For those of us tired of seeing our healthy food and dietary-supplement choices slowly whittled away by uncaring and greedy government officials and industry fatcats, there is much that can be done to counter these losses. We are certainly not powerless, as was proved so amazingly before when we all banded together and overwhelmingly petitioned Congress to pass DSHEA, which it did unanimously. To this very day, Congress is still afraid to directly attack DSHEA and must content itself with snipping away at its corners and letting the FDA and Codex do its dirty work for it.


Our previous NHF president would always remind us that “Politicians don’t see the light, they feel the heat!” So, I would urge all of you to educate yourself thoroughly on all of the issues that stir your passions. Then, being fully informed, be what I call “Persistently Vocal.” That is, don’t just contact your Congressional representative once and then let the matter go; contact him or her by every means possible: e-mail, telephone, correspondence, and even personal visits at their offices. Then, once you have finished that set of contacts, start over again. And be sure to include contacting family, friends, and work colleagues to enroll them in the campaign.

Remember, too, that letters to the editor of various publications, even submitting the more widely read Op-Ed pieces, as well as writing on Internet Blogs can be very effective means of motivating people and changing public opinion. Always, “Challenge, Challenge, Challenge.”

Perhaps, most importantly, join with others of like mind to act together to make effective change. That could be your local professional associations, it could also be active health-freedom organizations such as the National Health Federation (www.thenhf.com). The NHF has been active protecting your health for almost six decades now. Whether you knew it or not, NHF has been your voice for health freedom.

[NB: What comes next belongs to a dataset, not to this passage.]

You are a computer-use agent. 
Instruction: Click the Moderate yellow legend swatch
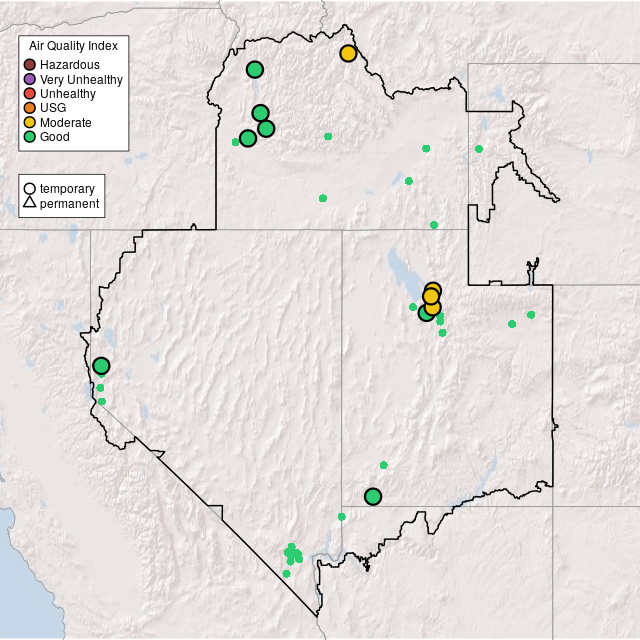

As important as it is, aspartame is only one of many issues that affect our health. If we want to protect both our rights as practitioners and as consumers, we need to take action now at Codex, national, and local levels to protect and even advance our health freedoms. Not only our health but our children’s health depends upon it.

As Margaret Mead once wrote, “Never doubt that a small group of thoughtful, committed citizens can change the world. Indeed, it’s the only thing that ever has.” You and the rest of us are that small group, and we can and will change the World.